Ascendion has been named a Leader in the Integrated Platform and Application Services quadrant of the ISG Provider Lens Digital Engineering Services 2026 report, placing the software engineering company among the top providers ISG assessed in that segment.
ISG said the assessment focused in part on Ascendion's work in AI-led legacy modernisation, software development lifecycle operations through its AAVA platform, and quality engineering in regulated environments.
The recognition comes as technology suppliers and their customers try to move artificial intelligence projects from pilot stages into wider use across core business systems. Advisory firms and buyers have increasingly shifted their attention from proofs of concept to whether providers can deploy AI tools in production environments without disrupting existing operations.
Ascendion, which describes itself as an AI-native software engineering company, works with large enterprises on application modernisation, software delivery, and the deployment of agentic AI systems.
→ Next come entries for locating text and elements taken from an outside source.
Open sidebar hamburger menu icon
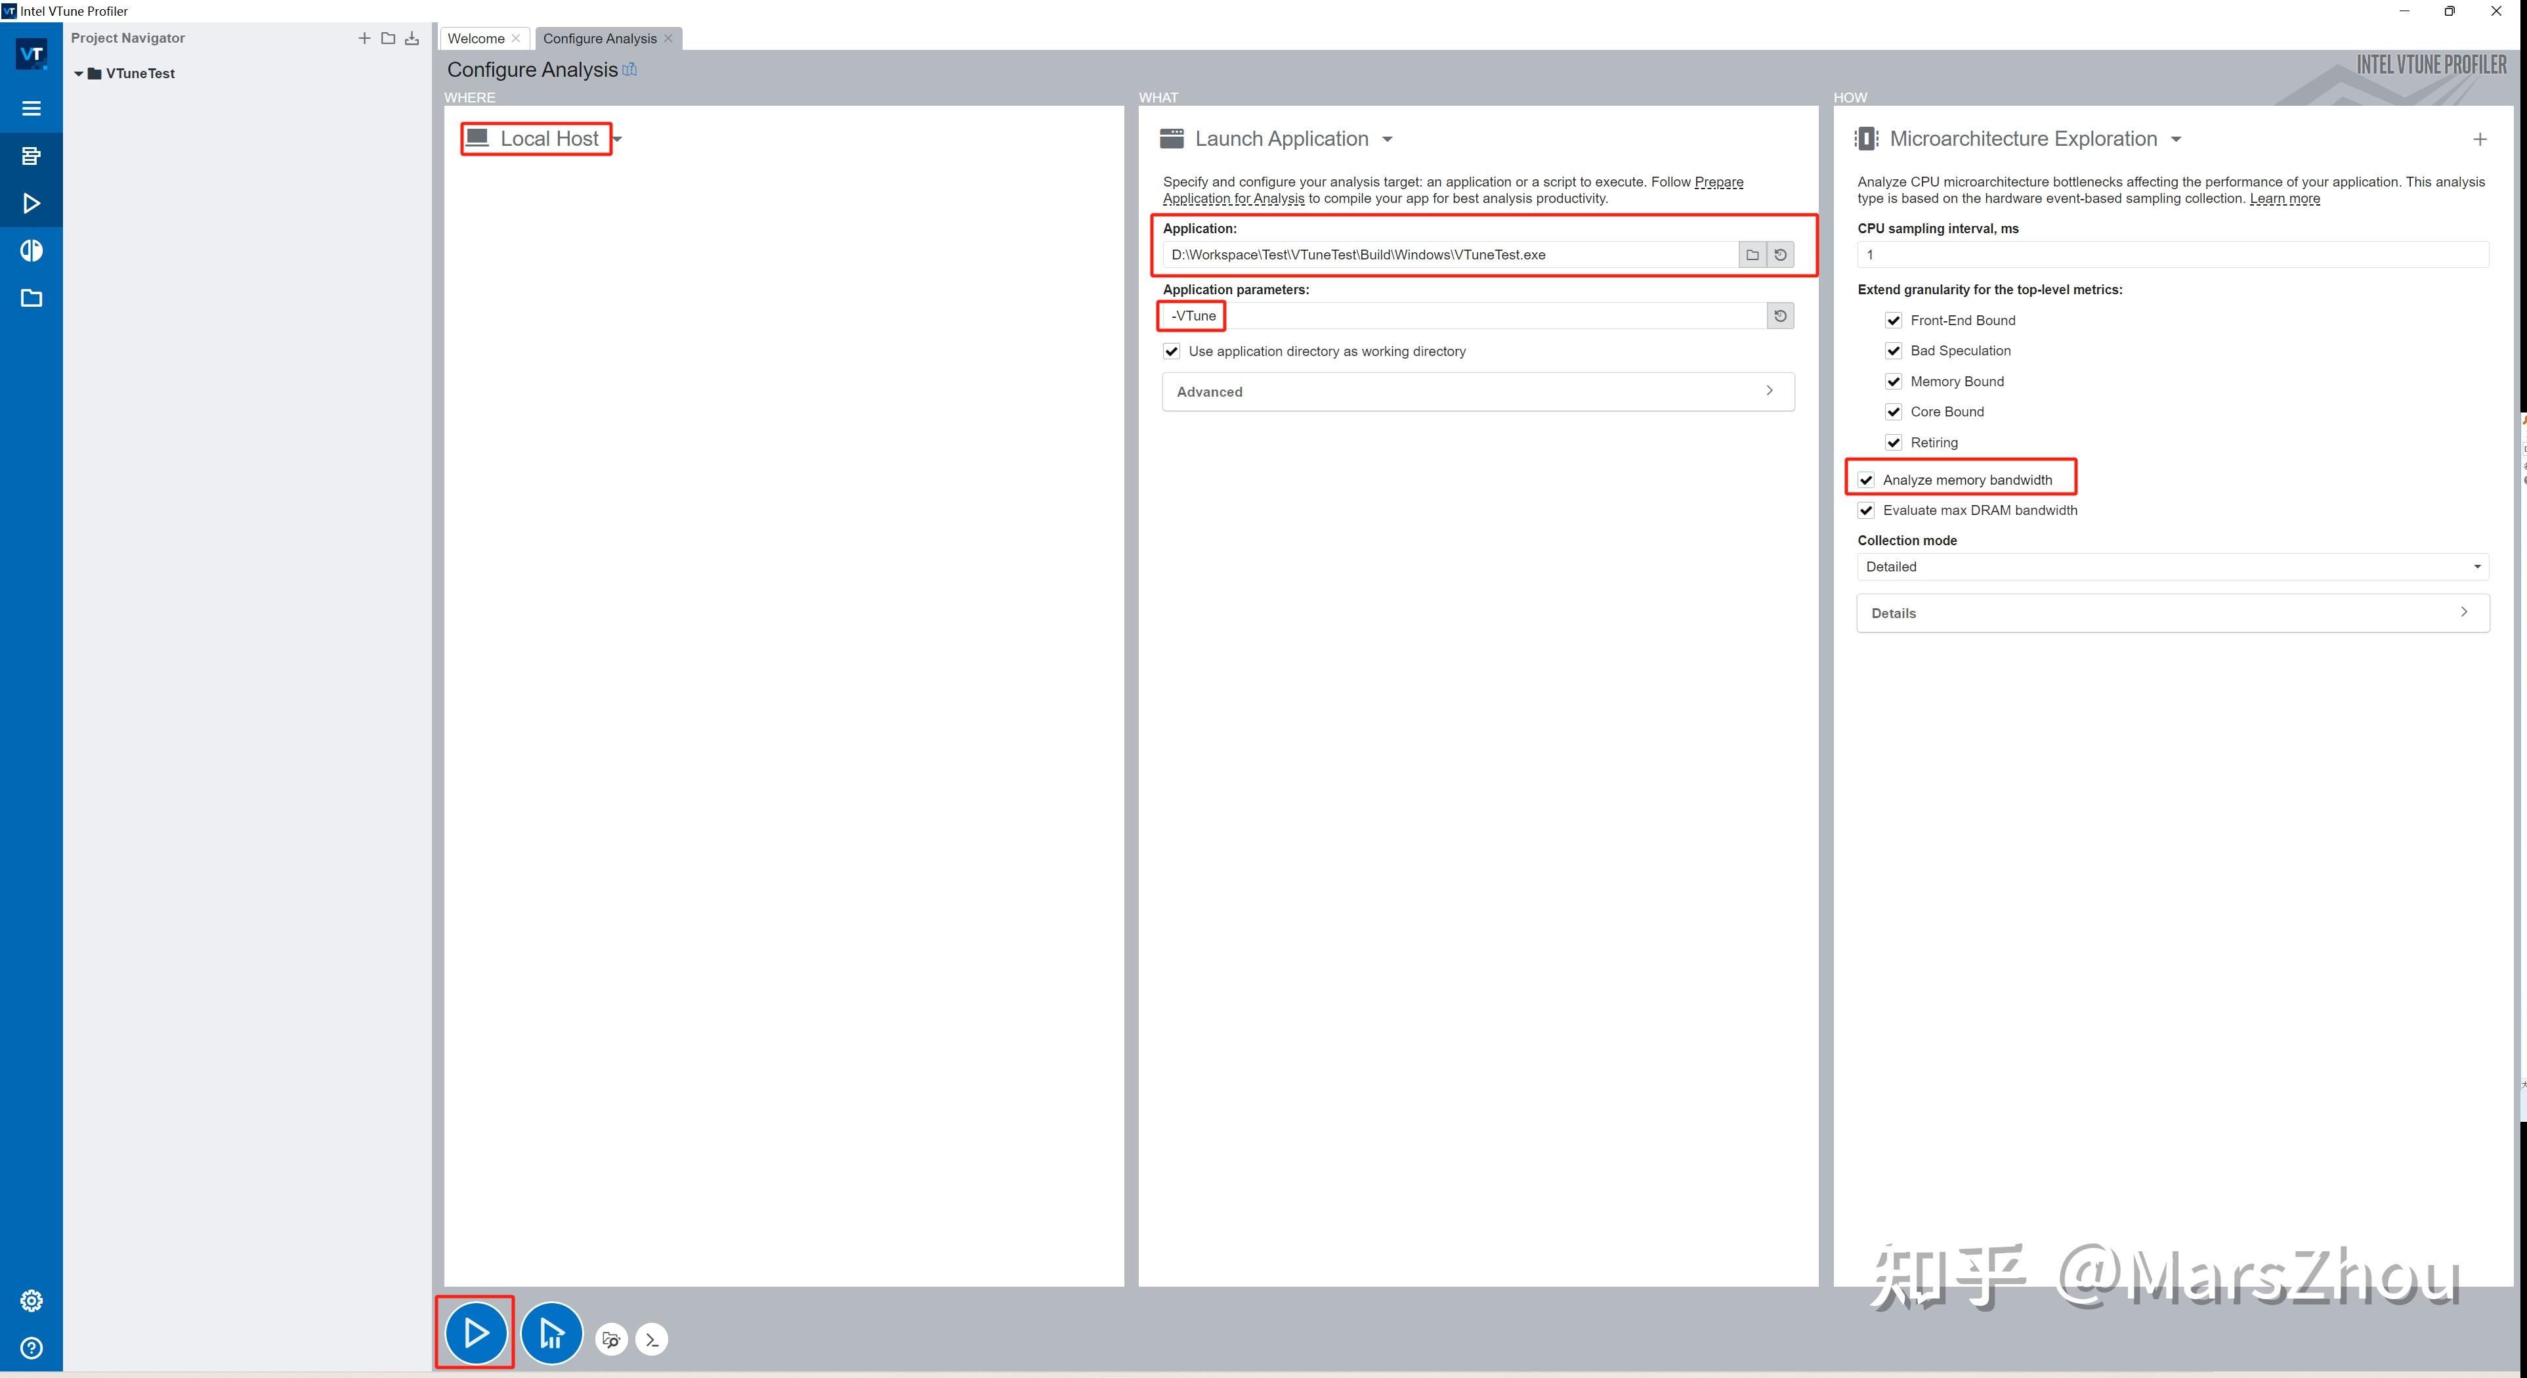 point(31,108)
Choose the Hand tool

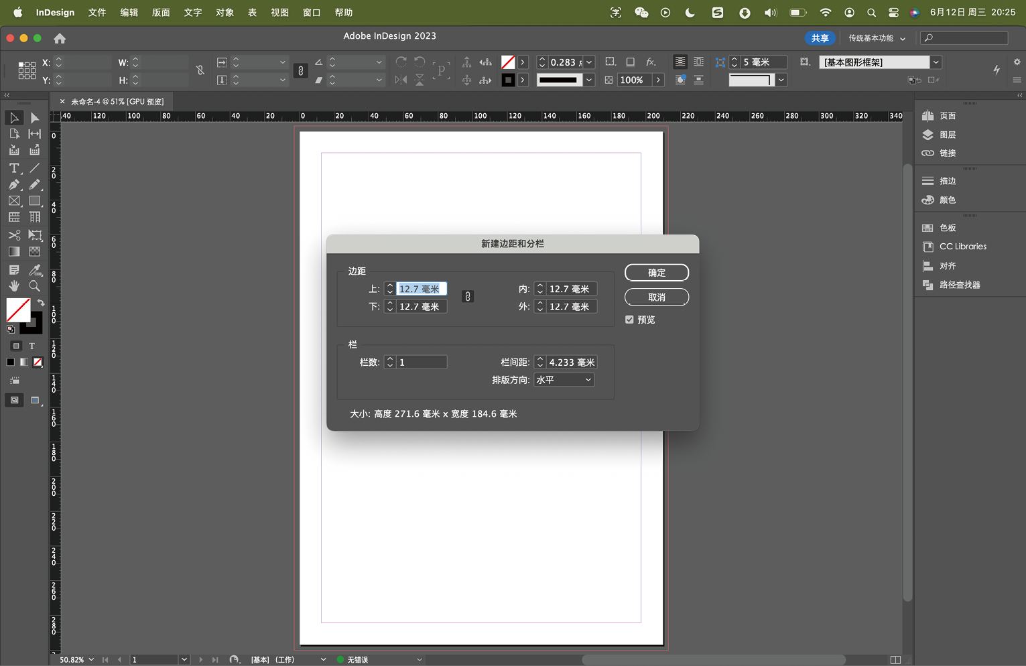click(14, 286)
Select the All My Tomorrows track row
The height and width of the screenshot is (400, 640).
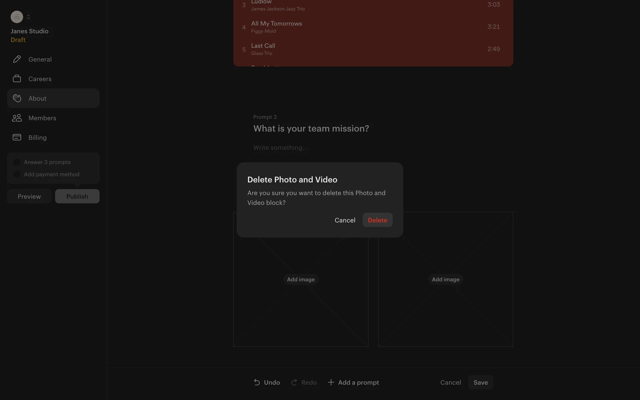point(373,27)
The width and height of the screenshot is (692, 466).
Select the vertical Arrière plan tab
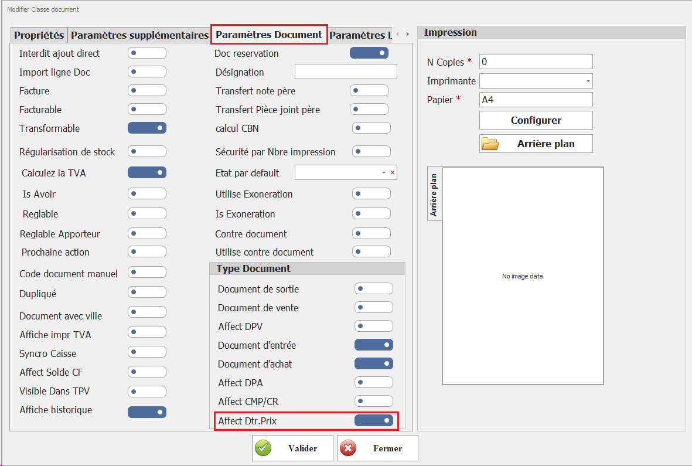tap(434, 195)
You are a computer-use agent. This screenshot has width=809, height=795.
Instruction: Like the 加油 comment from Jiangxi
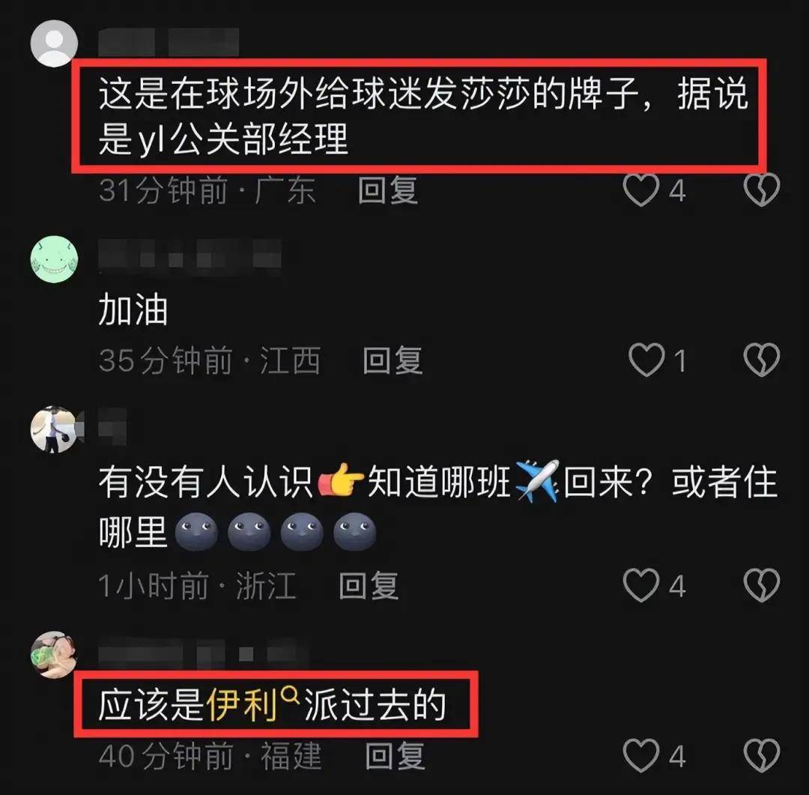tap(646, 360)
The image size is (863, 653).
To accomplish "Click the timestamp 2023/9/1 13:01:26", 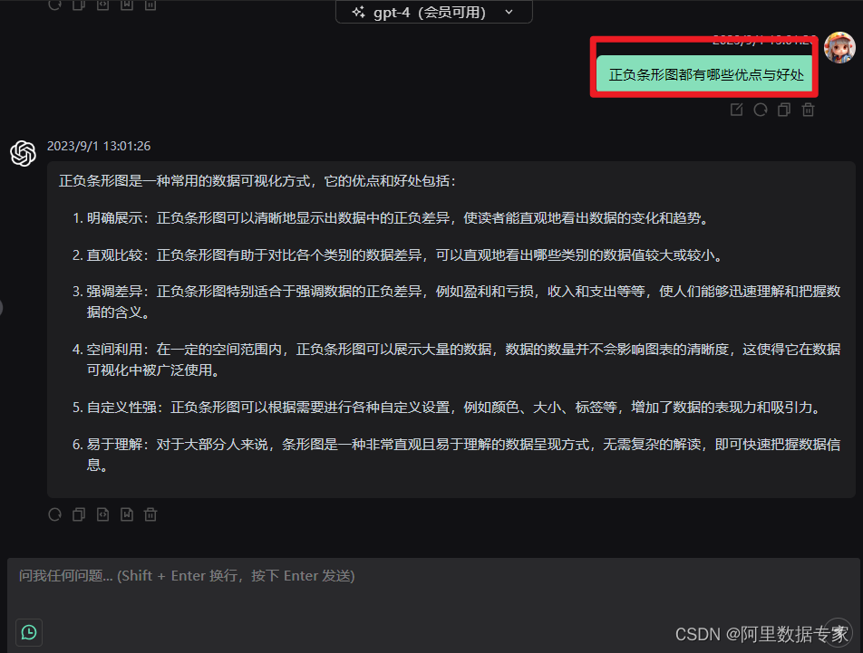I will pyautogui.click(x=99, y=146).
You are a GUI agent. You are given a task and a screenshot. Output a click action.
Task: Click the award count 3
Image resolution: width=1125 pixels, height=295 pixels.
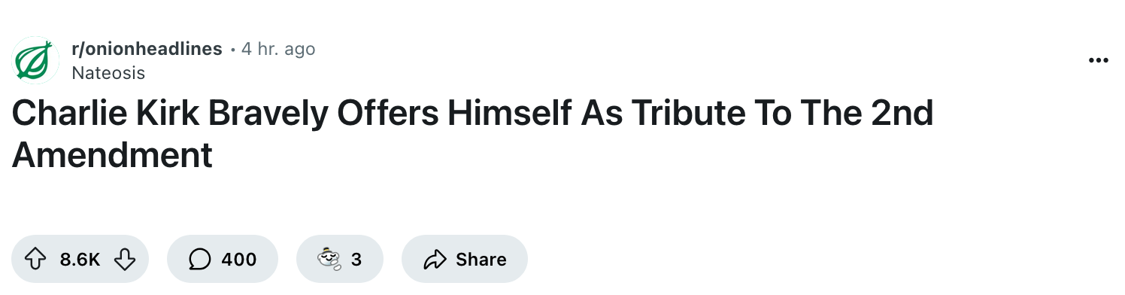356,260
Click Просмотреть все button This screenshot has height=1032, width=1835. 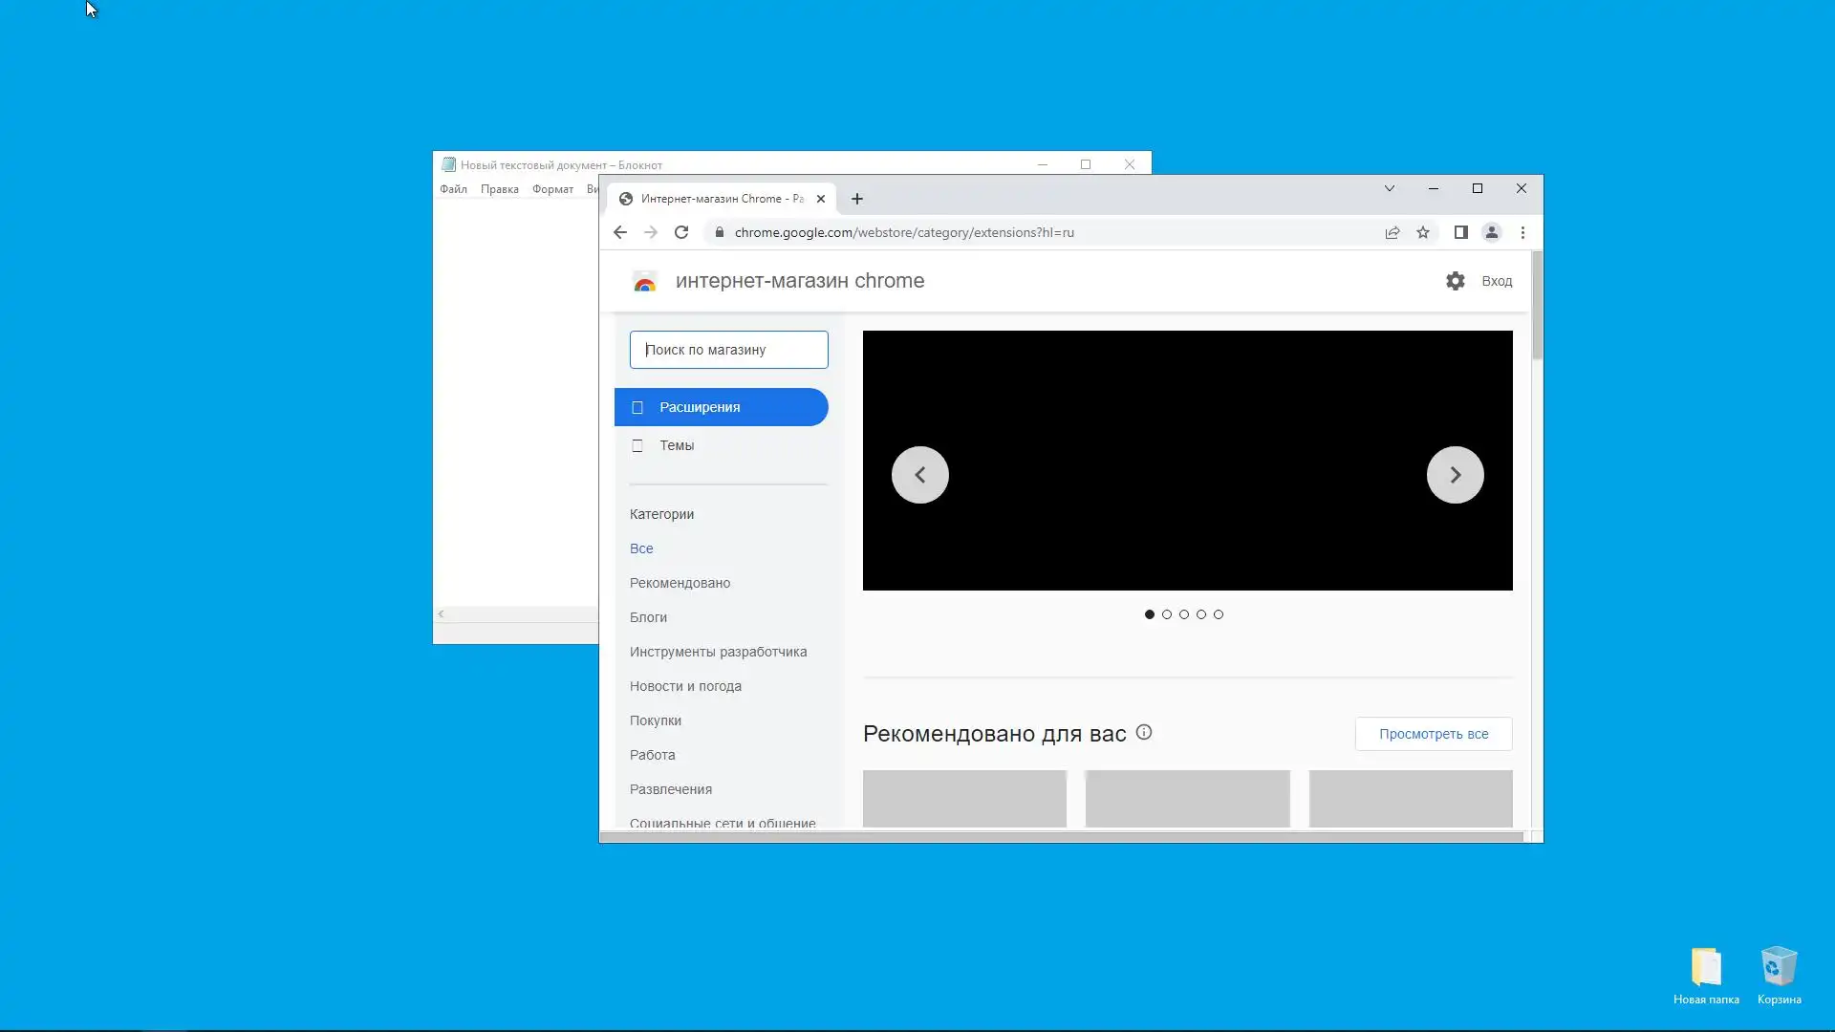[1433, 734]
Its engineering teams and AI agents operate across banking, healthcare, retail, and technology.
In the report, ISG highlighted the company's role in modernising older systems through AI-led engineering. It also pointed to AAVA, Ascendion's agentic AI platform, for managing software development workflows, as well as the company's approach to quality engineering in settings with strict governance and reliability requirements.
Karthik Krishnamurthy, Chief Executive Officer of Ascendion, linked the ranking to broader changes in how large companies are using AI. "This is what's possible when AI moves from an experiment to being responsible for outcomes," he said. "Using our Engineering to the Power of AI method, AI agents and our engineers work together at enterprise scale to deliver the impact enterprise leaders need. Companies that will lead the next decade will operationalize agentic AI securely and at scale. We've designed the company to ensure that clients thrive in the era of AI operating models. We're honored that ISG's recognition reflects the outcomes our clients are seeing."
Client examples
Ascendion cited several customer projects to illustrate the type of work covered by the ISG assessment. In one case involving a digital-first banking business, it said it reverse-engineered more than 900,000 lines of code dating from the 1980s in three weeks using AAVA, completing a modernisation programme in half the time and at a third of the cost of more conventional approaches.
It also pointed to work for a UK bank with a history stretching back two centuries. According to Ascendion, the project involved mapping the bank's architecture within weeks, protecting 5.2 million customers, and delivering velocity gains of 50% to 75% during a platform rebuild.
In healthcare, Ascendion said it deployed more than 650 AAVA agents in a regulated environment for a US healthcare payer with no downtime. The work improved access to care for 39 million people across all 50 states, increased customer satisfaction by 25%, and reduced support volumes by 30%, according to the company.
Another example involved a Fortune 100 technology company, where Ascendion said it deployed more than 4,000 agents across more than 2,500 workflows. According to the company, that project cut time to market by 40% and created projected savings of more than USD $500 million.
Market shift
The ISG report described a wider industry shift away from fragmented modernisation efforts and technical upgrades with limited business effect. Instead, enterprise customers are looking for broader operating model changes that can reduce technical debt, improve software delivery, and support growth while making AI systems usable in day-to-day business processes.
That framing matters because many large organisations still face a gap between experimenting with AI and deploying it at scale in environments shaped by regulation, legacy infrastructure, and security demands. Providers that can show evidence of implementation across multiple sectors are likely to draw attention from boards and senior technology buyers seeking measurable returns rather than narrow technical pilots.
Ascendion said it has more than 11,000 engineering professionals and more than 10,000 AI agents working across 12 countries. It also said it serves more than a third of the Fortune 500, suggesting its growth strategy is centred on large enterprises with complex software estates and significant technology budgets.
ISG's position in the market gives the ranking added weight among outsourcing buyers and technology leaders. The research and advisory group said it works with more than 900 clients, including 75 of the world's top 100 enterprises, and has built its reputation on provider assessments and market analysis in business and technology services.
Shirish Kulkarni, Senior Lead Analyst at ISG, explained why Ascendion ranked as it did in the study. "Ascendion differentiates through its agentic AI-led engineering approach, combining rapid product innovation with platform-driven modernization. Its AAVA accelerator and integrated AI capabilities enable faster design, prototyping and legacy transformation, delivering measurable productivity gains and positioning the firm as a high-velocity, experience-led digital engineering enabler," he said.